The Socio-Economic Challenge

In the same way the theology of the Oxford Movement was a reaction to the prevailing socio-political challenges of Erastianism that had been brought on, in part, by Industrialisation, it also proved a strong reaction against socio-economic changes that had developed by the early 19th century. Beatrice Potter, a prominent British social and economic reformer of the 19th century, observed the connection between the social and economic plight of the working-class people of the new industrial towns:

Weary of work, and sick with the emptiness of stomach and mind, the man or the woman wanders into the street. The sensual laugh, the coarse joke, the brutal fight, or the mean and petty cheating of the street bargain are the outward sights yielded by society to soothe the inward condition of overstrain or hunger.[26]

For the Oxford Movement, these questions of social and economic injustice were wrapped up in the challenges facing the Church. Social injustice was an expression of the spiritual unrighteousness of the nation. As one Canadian Oxford Movement adherent saw it, the Church could not simply be content to “fill empty stomachs,” but rather was meant to “fill empty souls.”[27] Much as the Oxford Movement then promoted the piety of the clergy as a solution to the socio-political challenge, the piety of the clergy was intimately tied to the socio-economic challenges of Victorian England. Many of the people lived in appalling conditions like those described by Miss Potter and if the Church was the solution to their problems, then it would be the task of pious clergy to bring the Church to the people. This was notably done with the development of the slum priests of the Ritualist movement.

Slum ritualists were High Churchmen following in the influence of the Oxford Movement, though developing more to the mid to late 19th century after the Oxford Movement had been established, who were dedicated to bringing the Gospel of Christ to bear on all parts of society. To challenge the drab misery of the urban working class, the ritualists used, “ceremonial in presenting the Gospel,” as a means of, “bringing colour and vividness into the drab courts and alleyways of the slums—a technique which General Booth would later use with corresponding success.”[28]

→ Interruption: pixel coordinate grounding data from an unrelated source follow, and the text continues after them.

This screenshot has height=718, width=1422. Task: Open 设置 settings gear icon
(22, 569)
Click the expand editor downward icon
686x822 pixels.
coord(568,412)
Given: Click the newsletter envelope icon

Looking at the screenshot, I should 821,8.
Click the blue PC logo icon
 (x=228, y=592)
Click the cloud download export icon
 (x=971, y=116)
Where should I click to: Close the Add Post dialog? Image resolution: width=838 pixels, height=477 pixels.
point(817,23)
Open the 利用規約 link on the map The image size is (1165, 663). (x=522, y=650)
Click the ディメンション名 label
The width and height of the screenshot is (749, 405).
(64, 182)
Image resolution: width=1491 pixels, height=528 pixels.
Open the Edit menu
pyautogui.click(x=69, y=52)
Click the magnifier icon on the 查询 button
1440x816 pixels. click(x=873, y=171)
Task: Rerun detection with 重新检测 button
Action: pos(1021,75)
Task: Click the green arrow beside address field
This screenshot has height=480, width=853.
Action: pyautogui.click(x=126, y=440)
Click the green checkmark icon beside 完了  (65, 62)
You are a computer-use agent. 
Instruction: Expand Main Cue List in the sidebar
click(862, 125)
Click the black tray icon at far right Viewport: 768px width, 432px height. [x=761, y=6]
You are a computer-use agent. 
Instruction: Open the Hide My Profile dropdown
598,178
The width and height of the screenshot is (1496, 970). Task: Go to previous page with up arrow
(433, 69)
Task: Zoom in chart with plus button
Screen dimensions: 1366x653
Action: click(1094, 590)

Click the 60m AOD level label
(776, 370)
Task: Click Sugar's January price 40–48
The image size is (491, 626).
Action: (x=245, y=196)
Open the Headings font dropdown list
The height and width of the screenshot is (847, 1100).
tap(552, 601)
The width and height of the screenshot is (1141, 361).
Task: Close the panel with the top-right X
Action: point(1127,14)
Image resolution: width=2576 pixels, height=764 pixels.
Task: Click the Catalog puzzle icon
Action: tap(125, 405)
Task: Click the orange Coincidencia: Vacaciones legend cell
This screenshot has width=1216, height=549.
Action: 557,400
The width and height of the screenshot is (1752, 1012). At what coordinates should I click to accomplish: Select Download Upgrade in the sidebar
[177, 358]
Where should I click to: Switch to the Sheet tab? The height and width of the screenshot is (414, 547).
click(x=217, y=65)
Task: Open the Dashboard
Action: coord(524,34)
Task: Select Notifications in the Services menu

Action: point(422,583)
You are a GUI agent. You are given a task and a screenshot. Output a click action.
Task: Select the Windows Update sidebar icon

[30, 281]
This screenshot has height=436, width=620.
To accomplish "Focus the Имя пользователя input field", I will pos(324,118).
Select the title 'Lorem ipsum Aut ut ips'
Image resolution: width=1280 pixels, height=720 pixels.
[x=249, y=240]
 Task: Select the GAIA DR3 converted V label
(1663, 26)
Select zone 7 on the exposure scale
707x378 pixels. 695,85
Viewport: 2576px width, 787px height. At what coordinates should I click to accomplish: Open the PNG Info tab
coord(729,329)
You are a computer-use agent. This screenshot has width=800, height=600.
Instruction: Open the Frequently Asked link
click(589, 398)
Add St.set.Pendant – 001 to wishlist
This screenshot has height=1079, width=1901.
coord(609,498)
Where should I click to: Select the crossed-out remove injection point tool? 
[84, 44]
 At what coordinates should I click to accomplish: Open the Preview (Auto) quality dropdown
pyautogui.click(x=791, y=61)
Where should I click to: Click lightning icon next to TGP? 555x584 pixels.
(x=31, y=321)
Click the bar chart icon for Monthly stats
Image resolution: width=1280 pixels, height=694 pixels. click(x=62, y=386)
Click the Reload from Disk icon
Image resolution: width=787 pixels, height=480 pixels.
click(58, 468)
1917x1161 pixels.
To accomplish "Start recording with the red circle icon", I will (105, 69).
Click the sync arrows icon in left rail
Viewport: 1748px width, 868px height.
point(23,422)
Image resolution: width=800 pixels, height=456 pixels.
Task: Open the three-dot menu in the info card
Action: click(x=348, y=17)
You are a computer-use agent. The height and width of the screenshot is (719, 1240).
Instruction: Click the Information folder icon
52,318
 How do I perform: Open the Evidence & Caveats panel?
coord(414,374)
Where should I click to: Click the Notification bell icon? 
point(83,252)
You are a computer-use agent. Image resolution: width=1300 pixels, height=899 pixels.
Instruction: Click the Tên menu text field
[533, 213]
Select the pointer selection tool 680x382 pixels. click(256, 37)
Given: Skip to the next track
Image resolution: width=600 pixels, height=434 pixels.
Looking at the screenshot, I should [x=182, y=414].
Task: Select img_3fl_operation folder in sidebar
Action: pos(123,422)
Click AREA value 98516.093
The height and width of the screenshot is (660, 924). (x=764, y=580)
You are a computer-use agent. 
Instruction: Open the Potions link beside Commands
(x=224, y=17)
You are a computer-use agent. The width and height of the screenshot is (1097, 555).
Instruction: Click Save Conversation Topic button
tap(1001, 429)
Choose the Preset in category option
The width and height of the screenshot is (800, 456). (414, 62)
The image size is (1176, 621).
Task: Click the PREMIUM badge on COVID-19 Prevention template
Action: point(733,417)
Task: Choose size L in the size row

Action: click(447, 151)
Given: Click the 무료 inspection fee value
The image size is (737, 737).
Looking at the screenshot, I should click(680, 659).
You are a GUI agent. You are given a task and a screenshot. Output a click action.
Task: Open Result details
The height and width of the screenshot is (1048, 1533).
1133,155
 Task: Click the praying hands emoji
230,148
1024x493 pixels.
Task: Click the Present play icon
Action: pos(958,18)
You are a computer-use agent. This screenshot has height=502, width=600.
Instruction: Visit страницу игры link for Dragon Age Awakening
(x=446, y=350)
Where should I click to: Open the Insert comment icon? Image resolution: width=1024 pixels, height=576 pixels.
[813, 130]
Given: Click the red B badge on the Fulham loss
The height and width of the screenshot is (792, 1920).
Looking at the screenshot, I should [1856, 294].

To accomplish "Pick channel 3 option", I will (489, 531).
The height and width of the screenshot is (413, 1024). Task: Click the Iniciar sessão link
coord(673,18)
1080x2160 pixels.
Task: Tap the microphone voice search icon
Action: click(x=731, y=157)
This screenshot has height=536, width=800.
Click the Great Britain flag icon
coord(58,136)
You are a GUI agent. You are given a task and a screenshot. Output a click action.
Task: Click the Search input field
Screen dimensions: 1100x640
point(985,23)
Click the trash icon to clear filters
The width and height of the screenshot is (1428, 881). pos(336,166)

This reflected Newman’s view that the Scriptural demand to bear witness to Christ was not simply referring to preaching from the pulpit, but that the Gospel of Christ was to be communicated, “in conversation, style of life, dress, manner, public and private practice.”[29] This was a distinct change from the previous tactics of the Evangelical revival, which had seen the sermon as key to presenting theology and, “because of Victorian delight in sermon-tasting, many Evangelical clergymen sought to limit themselves to the role of professional preacher.”[30] This worked well among the middle class and aristocracy and even more broadly in the country, but was ill-suited to the uneducated urban poor who did not quite share in the delight of, nor have time for, ‘sermon tasting.’ The colour and vividness adopted by the slum priests was then not just about bringing colour to a drab work for its own sake, but rather to communicate something about the Church and about the Kingdom of God.[31] Again this message becomes tied to the high view of the Church promoted by the Oxford Movement, which was key in developing, or perhaps more accurately reintroducing, the idea that the physical Church was both established by Christ and is a sign of the Kingdom of Heaven.[32]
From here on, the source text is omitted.